Eine nicht unwichtige Nachricht: Noch hat der, dessen Name nicht genannt werden darf, nicht versucht, sich als Revolutionär anzumelden.

Kennt übrigens jemand ein Bankerl respektive einen Revolutionär in Asien und in der Antarktis? Dann wär' die Revolution nämlich in allen Kontinenten. Willkommen sind außerdem russische Bankerl, auf denen Wodka getrunken wird.

Fragen, die ein Bankerl aufwirft: Warum steht Revolutionärin Katrin auf der Bank? Warum schauen sich La Commandanta und Dr. Chris (der nebenbei erwähnt einen Ionisator hat) so tief in die Augen? Wo ist Revolutionär Rüdiger abgeblieben? Ist das Schweigen von Revolutionär Marco von Dauer? Wo bleibt die Brotzeit, die in Zusatzartikel D zum Manifest indirekt von Sympathisantin Nathalie versprochen worden ist? Was passiert mit dem einen Revolutionär Michael, wenn die Oma aufs Bankerl kommt? Und stimmt es wirklich, dass der andere Revolutionär Michael Musik machen kann? Wie viel hat Revolutionärin Rosemarie bezahlt, um aufs Bankerl zu kommen? Gibt es bald ein Foto, auf dem man Revolutionärin Silke auch erkennt?

Übrigens ist der allererste Sub-Commandante, der dem aktuellen Sub-Commandante im Amt das Leben gerettet hat, jetzt Pirat und als solcher nur ein Sympathisant, weil er unter dem Namen Stefan, den allerdings keiner wissen und schon gar nicht verraten darf, immer auf der Flucht ist.

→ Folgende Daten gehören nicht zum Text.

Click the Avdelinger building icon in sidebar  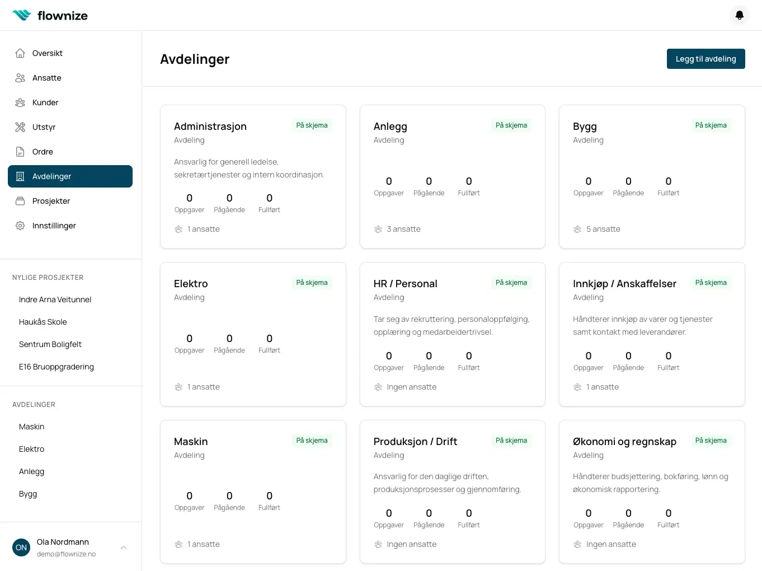click(x=20, y=176)
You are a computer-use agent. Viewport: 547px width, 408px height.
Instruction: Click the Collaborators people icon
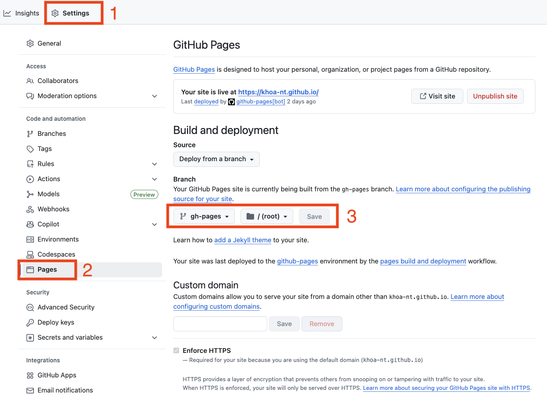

Unbestätigten Gerüchten zufolge sucht Sympathisant Matthias nach dem richtigen Feeling. Vielleicht sollte er einfach Gefühl dazu sagen und nicht versuchen, die Tower Bridge zum Bankerl umzufunktionieren. Das ist definitiv zu anstrengend.

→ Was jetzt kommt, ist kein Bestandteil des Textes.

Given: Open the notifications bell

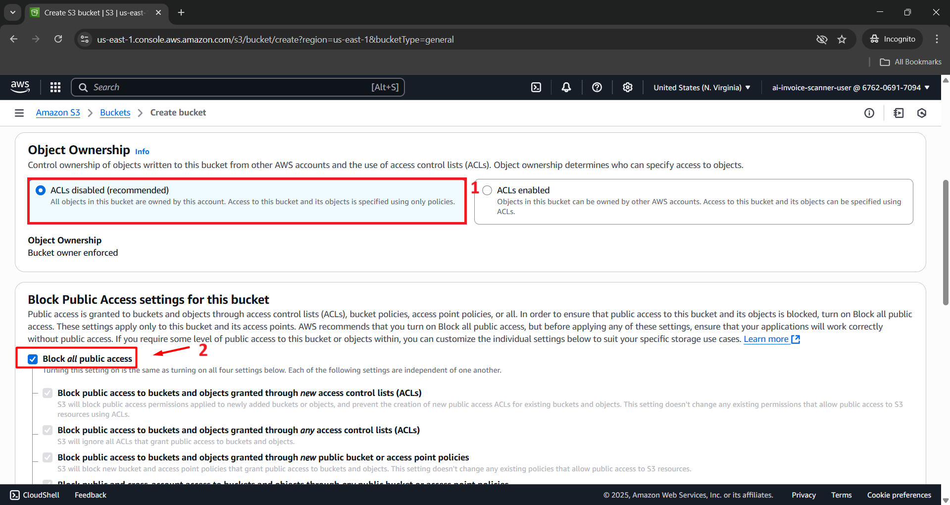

Übrigens hat das Bankerl an den Tag gebracht, dass der Papa von La Commandanta Biene Taubenzüchter ist. Und der hatte gleich einen Gedanken: "Hier sitz ich auf meim schönen Bankerl und schau meinen schönen Tauben zu, die auch auf einem so schönen Taubenbankerl stehen. Die einen dösen, so wie ich vor sich hin, die anderen möchten gerne mit der Täubin anbandeln - tja wie im richtigen Leben."

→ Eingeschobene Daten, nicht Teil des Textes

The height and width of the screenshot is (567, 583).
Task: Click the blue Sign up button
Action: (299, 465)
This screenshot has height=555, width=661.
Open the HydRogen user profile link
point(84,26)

Im richtigen Leben passierts dann auch, dass es wie gerade jetzt dunkel wird und man deshalb auch nicht mehr sieht, was man auf der Depesche niederschreiben sollte. Wer die Depesche wie Jürgen "James" wieder fad fand, der hat den Sinn kapiert. Wer nicht, der sollte ein bisserl sinnieren und üben... und, wenn das auch nicht klappt, dann kann er oder sie die Depesche natürlich auch abbestellen... einfach eine eMail an depesche@auf-dem-bankerl.de schicken mit dem Betreff "Ich mag keine Depesche mehr".

Ansonsten: Möge immer ein Bankerl gut zu Euch sein!